O direito segundo Bento XVI
Li a matéria publicada no “L’Osservatore Romano”, jornal do Vaticano, do dia 28/04/2012, pág.
2, intitulada “o direito segundo Bento XVI – a razão é de todos”, da lavra do
Cardeal Francesco Coccopalmerio, presidente do Pontifício Conselho para os
Textos Legislativos, onde o cardeal discorre sobre o discurso do Papa Bento
XVI, pronunciado no Bundestag (parlamento alemão) em 22/09/2011. No discurso o
Santo Padre enfrenta de modo exclusivo a relação do direito e sociedade.
Traçarei abaixo os pontos da fala do Papa que mais me chamaram a atenção e que
nos convida também a uma reflexão.
Para o Papa o direito relaciona-se umbilicalmente com a
dignidade da pessoa humana, de maneira que o direito é ontologicamente a
justiça e o bem, neste sentido o direito não se esgota na lei, reafirmação do
Papa que nos faz lembrar o famoso julgamento de Nuremberg, pós segunda guerra
mundial, quando os oficiais nazistas alegavam em sua defesa que “cumpriam a
lei, cumpriam ordens”, e o tribunal plasmou a máxima de que o direito é maior
do que a lei.
O Papa trabalhou com rigor a questão das relações correntes
entre lei e direito, e destacou alguns binômios esclarecedores, por exemplo, lei x verdade, justo x lei, coisa justa x
direito vigente, verdadeiramente justo x justiça na legislação. O Santo
Padre fez questão didática de assinalar que existem duas realidades, “por um
lado, há o que é justo, a verdade e, por conseguinte, há o direito; por outro,
há a lei. Essas duas realidades são distintas entre si, mesmo se essencialmente
relacionadas –
esclarece o cardeal Coccopalmiero.
Nas lições do Papa, são duas realidades distintas porque o
direito vem antes, enquanto a lei vem depois. Neste diapasão é o justo, ou
seja, o direito que se “torna” lei. Noutro dizer, o direito é realidade
ontológica preexistente ao legislador, enquanto a lei é realidade intencional,
porque criada pelo legislador. Aqui neste particular o Papa se alinha as mais
robustas correntes do jus naturalismo, ou direito natural.
O Papa é firme ao frisar que a lei depende do direito, no
sentido de que deve conter o direito e deve expressá-lo em suas várias
circunstâncias e necessidades, não podendo assim contrariar o direito
existente. Aqui também me parece que o Papa está a repudiar com força a idéia
da autonomia do direito em relação à realidade mesma, evitando assim os
exageros do jus positivismo (direito é a lei).

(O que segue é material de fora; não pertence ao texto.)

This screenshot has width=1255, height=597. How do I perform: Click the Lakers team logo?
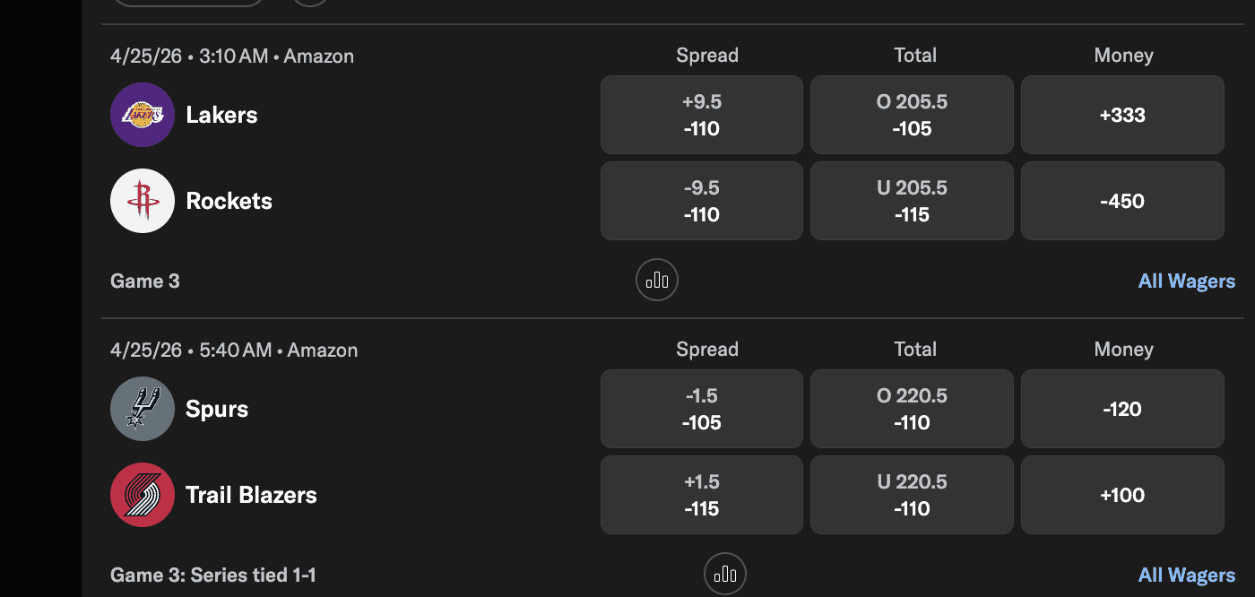pos(143,115)
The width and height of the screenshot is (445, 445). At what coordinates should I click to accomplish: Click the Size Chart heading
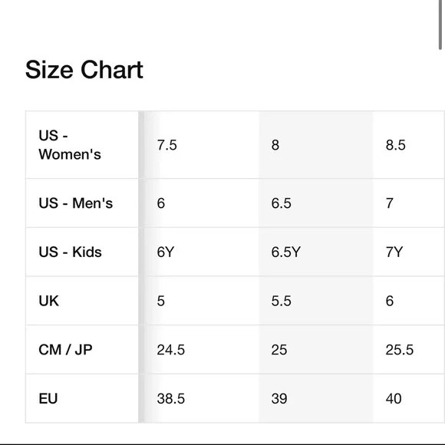point(84,70)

O Papa também questionou a idéia de que a vontade da maioria
deva sempre prevalecer como critério suficiente no fazimento da lei, haja
vista, segundo ele, que nas questões fundamentais do direito, onde está em jogo
a dignidade da pessoa humana, o princípio majoritário não é suficiente para contemplar
o direito preexistente, fato que é comprovado no Brasil, pela atuação do
Supremo Tribunal Federal em defesa das minorias: mulheres, índios, homossexuais
etc.
Fixada a idéia de que o direito ontológico é uma realidade
prévia ao legislador, surge a questão central do discurso do Santo Padre: como
é possível conhecer o direito ontológico? Por exemplo, no caso típico dos
embriões, eles têm o direito de receber respeito e abstenção de lesões porque
são vidas humanas ou podem ser suprimidos? Como pode o legislador conhecer o
direito ontológico para dar resposta a esta indagação. Podem as religiões em
geral oferecer uma resposta do que seja o direito ontológico? O Papa responde
positivamente, ou seja, as religiões podem oferecer uma resposta do que seja o
direito ontológico, no caso citado, o reconhecimento de que o embrião é vida
humana.
Todavia, o Papa pontua com fino saber que no caso de uma
religião declarar a ontologia do direito, é, só pode ser, a fé de um sujeito,
ou melhor, a adesão por fé de um sujeito ou grupos de sujeitos, à autoridade da
religião que confirma a ontologia. Entretanto, a fé necessariamente não
pertence a cada sujeito da comunidade civil, muito menos ao legislador como um
todo, portanto, o direito ontológico deve dialogar intensamente com a liberdade
de consciência e liberdade religiosa, só assim teremos respostas aceitáveis.
É aqui que o Santo Padre Bento XVI aposta todas as suas
fichas na razão humana, para dizer na voz interposta do Cardeal Coccopalmerio
que: “A este ponto é decisivo ressaltar que a razão representa o instrumento
cognoscitivo adequado não só porque – como é óbvio – capaz de indagar a
natureza e deste modo conhecer a ontologia, mas também porque ao contrário da
adesão por fé, que é só de alguns, A RAZÃO É DE TODOS”.